Heart disease is the number one killer of women, surpassing all cancers combined. Yet, awareness lags, and medical research has historically shortchanged women. Here are seven critical facts every woman needs to know.

Women face unique risk factors beyond the standard list: high blood pressure, cholesterol, diabetes, and smoking. Pregnancy complications like preeclampsia or gestational diabetes, polycystic ovary syndrome (PCOS), autoimmune diseases (lupus, rheumatoid arthritis), and early menopause (before age 45) all elevate risk.

Menopause is a critical transition. As estrogen declines, blood pressure and cholesterol rise, and arteries stiffen. Many women are surprised when their numbers worsen despite maintaining healthy habits.

Heart attack symptoms in women can differ from the classic crushing chest pain. While chest pressure is common, women often experience shortness of breath, nausea, dizziness, jaw or upper back pain, cold sweat, and extreme fatigue. They may also downplay symptoms due to family obligations or fear of being dismissed by doctors.

Women can have heart attacks even without major artery blockages. Conditions like coronary microvascular disease (affecting small vessels), coronary artery spasms, and spontaneous coronary artery dissection (a tear in the artery wall, especially postpartum) are more common in women. Takotsubo cardiomyopathy (broken-heart syndrome) is triggered by severe stress, primarily in postmenopausal women.

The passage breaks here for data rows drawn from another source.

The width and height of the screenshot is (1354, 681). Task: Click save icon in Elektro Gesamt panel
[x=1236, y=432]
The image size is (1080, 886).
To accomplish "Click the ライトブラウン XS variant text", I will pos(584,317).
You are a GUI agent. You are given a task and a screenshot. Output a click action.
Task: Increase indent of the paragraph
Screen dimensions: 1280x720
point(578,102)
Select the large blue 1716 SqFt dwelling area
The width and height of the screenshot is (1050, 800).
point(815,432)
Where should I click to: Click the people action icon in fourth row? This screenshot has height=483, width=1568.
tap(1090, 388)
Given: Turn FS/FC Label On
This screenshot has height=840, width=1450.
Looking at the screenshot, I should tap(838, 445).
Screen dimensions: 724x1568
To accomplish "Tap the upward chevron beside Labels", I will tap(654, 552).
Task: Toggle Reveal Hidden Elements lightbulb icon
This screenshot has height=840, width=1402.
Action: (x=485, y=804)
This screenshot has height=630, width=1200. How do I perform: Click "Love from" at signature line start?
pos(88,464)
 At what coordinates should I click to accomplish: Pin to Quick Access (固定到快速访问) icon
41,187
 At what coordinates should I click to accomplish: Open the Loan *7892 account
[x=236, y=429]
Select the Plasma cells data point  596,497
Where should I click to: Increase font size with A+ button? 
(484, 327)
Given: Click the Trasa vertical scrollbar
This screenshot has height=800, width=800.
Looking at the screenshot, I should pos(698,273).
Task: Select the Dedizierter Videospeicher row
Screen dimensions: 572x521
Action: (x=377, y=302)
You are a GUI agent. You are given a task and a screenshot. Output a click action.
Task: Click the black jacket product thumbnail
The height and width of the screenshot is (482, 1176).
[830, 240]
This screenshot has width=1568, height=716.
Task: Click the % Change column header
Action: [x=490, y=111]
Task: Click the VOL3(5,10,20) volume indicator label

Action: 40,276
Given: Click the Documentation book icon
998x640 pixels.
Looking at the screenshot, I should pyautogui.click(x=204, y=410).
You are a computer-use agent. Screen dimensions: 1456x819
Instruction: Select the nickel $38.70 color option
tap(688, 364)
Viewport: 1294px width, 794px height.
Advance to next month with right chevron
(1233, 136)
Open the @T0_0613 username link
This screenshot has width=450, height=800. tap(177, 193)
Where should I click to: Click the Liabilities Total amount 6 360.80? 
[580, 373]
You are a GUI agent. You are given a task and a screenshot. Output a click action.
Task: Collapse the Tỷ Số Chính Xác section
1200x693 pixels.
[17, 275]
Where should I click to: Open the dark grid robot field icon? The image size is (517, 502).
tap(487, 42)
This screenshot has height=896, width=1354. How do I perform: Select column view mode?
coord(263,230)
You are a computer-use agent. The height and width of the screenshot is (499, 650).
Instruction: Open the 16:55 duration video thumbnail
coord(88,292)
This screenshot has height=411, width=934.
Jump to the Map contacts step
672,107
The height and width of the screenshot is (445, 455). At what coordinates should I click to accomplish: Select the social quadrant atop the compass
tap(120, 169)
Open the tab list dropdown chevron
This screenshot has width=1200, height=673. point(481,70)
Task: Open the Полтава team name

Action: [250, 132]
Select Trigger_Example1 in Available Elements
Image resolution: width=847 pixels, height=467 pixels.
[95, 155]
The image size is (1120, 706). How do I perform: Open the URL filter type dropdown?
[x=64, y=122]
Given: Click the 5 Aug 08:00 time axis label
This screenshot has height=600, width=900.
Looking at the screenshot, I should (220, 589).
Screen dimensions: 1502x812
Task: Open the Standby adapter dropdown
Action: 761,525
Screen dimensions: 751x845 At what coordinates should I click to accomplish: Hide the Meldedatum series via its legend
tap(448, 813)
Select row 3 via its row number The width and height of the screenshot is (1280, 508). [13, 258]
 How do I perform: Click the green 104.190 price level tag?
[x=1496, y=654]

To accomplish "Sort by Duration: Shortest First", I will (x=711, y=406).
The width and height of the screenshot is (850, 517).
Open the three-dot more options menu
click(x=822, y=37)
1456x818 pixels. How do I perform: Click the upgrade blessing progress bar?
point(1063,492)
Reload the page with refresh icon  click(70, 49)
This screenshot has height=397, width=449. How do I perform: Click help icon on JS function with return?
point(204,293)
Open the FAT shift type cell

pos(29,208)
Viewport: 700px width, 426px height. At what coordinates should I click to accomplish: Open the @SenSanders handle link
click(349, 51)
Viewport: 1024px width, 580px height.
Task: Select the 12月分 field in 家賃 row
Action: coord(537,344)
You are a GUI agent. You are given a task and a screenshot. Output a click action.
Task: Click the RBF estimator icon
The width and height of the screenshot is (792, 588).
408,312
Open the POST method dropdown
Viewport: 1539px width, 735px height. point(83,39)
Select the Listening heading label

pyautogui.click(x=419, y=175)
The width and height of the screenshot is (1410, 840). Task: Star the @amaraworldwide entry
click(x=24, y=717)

Standard tests may miss these atypical heart attacks. A normal angiogram does not rule out microvascular or spasm-related issues. Follow-up with a cardiologist for specialized tests like PET scans, heart MRIs, or coronary function testing is crucial.

Medical research has long excluded women. Treatment guidelines are based on studies with few female participants, and even stents are often optimized for male anatomy. Doctors may also delay prescribing necessary blood pressure and cholesterol medications to women of reproductive age, due to pregnancy concerns.

Women need to advocate for themselves. If symptoms feel wrong, push for a thorough evaluation. The medical system must become more accommodating, but knowledge is a powerful first step.